## EXERCISE DESCRIPTION
Rewrite the material below, substituting "Which point should I click to" for every occurrence of "Where should I click to" and leaving everything else unchanged.

═══ INPUT MATERIAL ═══

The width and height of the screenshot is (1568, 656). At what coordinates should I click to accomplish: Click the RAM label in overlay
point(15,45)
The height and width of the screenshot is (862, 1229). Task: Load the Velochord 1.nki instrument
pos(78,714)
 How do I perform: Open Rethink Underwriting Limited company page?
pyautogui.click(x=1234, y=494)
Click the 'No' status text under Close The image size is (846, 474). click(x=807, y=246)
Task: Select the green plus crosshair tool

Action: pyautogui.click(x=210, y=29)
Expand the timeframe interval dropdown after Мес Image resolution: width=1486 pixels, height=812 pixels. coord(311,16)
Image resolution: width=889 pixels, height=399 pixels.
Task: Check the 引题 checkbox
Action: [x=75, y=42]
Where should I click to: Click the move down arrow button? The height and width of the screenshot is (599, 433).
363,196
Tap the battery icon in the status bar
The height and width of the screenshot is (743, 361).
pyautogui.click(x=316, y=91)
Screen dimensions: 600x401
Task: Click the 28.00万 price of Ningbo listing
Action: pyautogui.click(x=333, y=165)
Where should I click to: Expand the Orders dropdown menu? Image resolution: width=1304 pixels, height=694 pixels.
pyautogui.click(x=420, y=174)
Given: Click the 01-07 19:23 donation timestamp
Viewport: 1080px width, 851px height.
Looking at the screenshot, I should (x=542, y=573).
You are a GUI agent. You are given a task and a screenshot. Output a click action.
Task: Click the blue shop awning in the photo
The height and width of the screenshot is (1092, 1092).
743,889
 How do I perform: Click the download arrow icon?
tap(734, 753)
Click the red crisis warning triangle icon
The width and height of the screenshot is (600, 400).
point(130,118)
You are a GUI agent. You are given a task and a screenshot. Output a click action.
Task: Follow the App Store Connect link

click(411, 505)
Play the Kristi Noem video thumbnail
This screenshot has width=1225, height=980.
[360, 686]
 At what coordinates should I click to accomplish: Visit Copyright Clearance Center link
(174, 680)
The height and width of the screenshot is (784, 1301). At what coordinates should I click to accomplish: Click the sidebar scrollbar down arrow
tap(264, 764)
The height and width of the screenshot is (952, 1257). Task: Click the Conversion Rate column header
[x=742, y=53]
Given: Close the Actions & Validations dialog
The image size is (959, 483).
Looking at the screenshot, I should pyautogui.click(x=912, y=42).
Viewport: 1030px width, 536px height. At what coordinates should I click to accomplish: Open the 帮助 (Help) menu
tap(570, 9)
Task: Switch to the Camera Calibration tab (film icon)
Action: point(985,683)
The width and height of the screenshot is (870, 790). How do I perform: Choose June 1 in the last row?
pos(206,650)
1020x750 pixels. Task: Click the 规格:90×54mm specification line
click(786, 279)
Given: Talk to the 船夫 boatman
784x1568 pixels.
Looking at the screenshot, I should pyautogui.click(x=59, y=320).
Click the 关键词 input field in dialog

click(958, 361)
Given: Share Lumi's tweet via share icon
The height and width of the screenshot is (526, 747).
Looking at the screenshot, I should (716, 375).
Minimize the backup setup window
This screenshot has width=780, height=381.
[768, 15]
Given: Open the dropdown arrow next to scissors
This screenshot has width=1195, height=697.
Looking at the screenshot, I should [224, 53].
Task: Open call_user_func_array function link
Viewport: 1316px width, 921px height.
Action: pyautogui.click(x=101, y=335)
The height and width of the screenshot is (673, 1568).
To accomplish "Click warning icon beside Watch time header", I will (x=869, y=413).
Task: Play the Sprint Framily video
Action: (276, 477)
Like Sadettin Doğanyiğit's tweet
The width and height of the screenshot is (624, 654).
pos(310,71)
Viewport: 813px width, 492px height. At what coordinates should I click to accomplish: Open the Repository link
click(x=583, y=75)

═══

## EXERCISE OUTPUT
The width and height of the screenshot is (1568, 656). At what coordinates should I click to accomplish: Click the RAM label in overlay
point(15,45)
The height and width of the screenshot is (862, 1229). Task: Load the Velochord 1.nki instrument
pos(78,714)
 How do I perform: Open Rethink Underwriting Limited company page?
pyautogui.click(x=1234, y=494)
Click the 'No' status text under Close The image size is (846, 474). click(x=807, y=246)
Task: Select the green plus crosshair tool

Action: pyautogui.click(x=210, y=29)
Expand the timeframe interval dropdown after Мес Image resolution: width=1486 pixels, height=812 pixels. coord(311,16)
Image resolution: width=889 pixels, height=399 pixels.
Task: Check the 引题 checkbox
Action: [x=75, y=42]
Which point should I click to: Click the move down arrow button? The height and width of the screenshot is (599, 433).
363,196
Tap the battery icon in the status bar
The height and width of the screenshot is (743, 361).
pyautogui.click(x=316, y=91)
Screen dimensions: 600x401
Task: Click the 28.00万 price of Ningbo listing
Action: pyautogui.click(x=333, y=165)
Which point should I click to: Expand the Orders dropdown menu? Image resolution: width=1304 pixels, height=694 pixels.
pyautogui.click(x=420, y=174)
Given: Click the 01-07 19:23 donation timestamp
Viewport: 1080px width, 851px height.
Looking at the screenshot, I should (x=542, y=573).
You are a GUI agent. You are given a task and a screenshot. Output a click action.
Task: Click the blue shop awning in the photo
The height and width of the screenshot is (1092, 1092).
743,889
 How do I perform: Click the download arrow icon?
tap(734, 753)
Click the red crisis warning triangle icon
The width and height of the screenshot is (600, 400).
point(130,118)
You are a GUI agent. You are given a task and a screenshot. Output a click action.
Task: Follow the App Store Connect link

click(411, 505)
Play the Kristi Noem video thumbnail
This screenshot has width=1225, height=980.
[360, 686]
 At what coordinates should I click to accomplish: Visit Copyright Clearance Center link
(174, 680)
The height and width of the screenshot is (784, 1301). At what coordinates should I click to accomplish: Click the sidebar scrollbar down arrow
tap(264, 764)
The height and width of the screenshot is (952, 1257). Task: Click the Conversion Rate column header
[x=742, y=53]
Given: Close the Actions & Validations dialog
The image size is (959, 483).
Looking at the screenshot, I should pyautogui.click(x=912, y=42).
Viewport: 1030px width, 536px height. At what coordinates should I click to accomplish: Open the 帮助 (Help) menu
tap(570, 9)
Task: Switch to the Camera Calibration tab (film icon)
Action: point(985,683)
The width and height of the screenshot is (870, 790). How do I perform: Choose June 1 in the last row?
pos(206,650)
1020x750 pixels. Task: Click the 规格:90×54mm specification line
click(786, 279)
Given: Talk to the 船夫 boatman
784x1568 pixels.
Looking at the screenshot, I should pyautogui.click(x=59, y=320).
Click the 关键词 input field in dialog

click(958, 361)
Given: Share Lumi's tweet via share icon
The height and width of the screenshot is (526, 747).
Looking at the screenshot, I should (716, 375).
Minimize the backup setup window
This screenshot has width=780, height=381.
[768, 15]
Given: Open the dropdown arrow next to scissors
This screenshot has width=1195, height=697.
Looking at the screenshot, I should [224, 53].
Task: Open call_user_func_array function link
Viewport: 1316px width, 921px height.
Action: pyautogui.click(x=101, y=335)
The height and width of the screenshot is (673, 1568).
To accomplish "Click warning icon beside Watch time header", I will (x=869, y=413).
Task: Play the Sprint Framily video
Action: (276, 477)
Like Sadettin Doğanyiğit's tweet
The width and height of the screenshot is (624, 654).
pos(310,71)
Viewport: 813px width, 492px height. At what coordinates should I click to accomplish: Open the Repository link
click(x=583, y=75)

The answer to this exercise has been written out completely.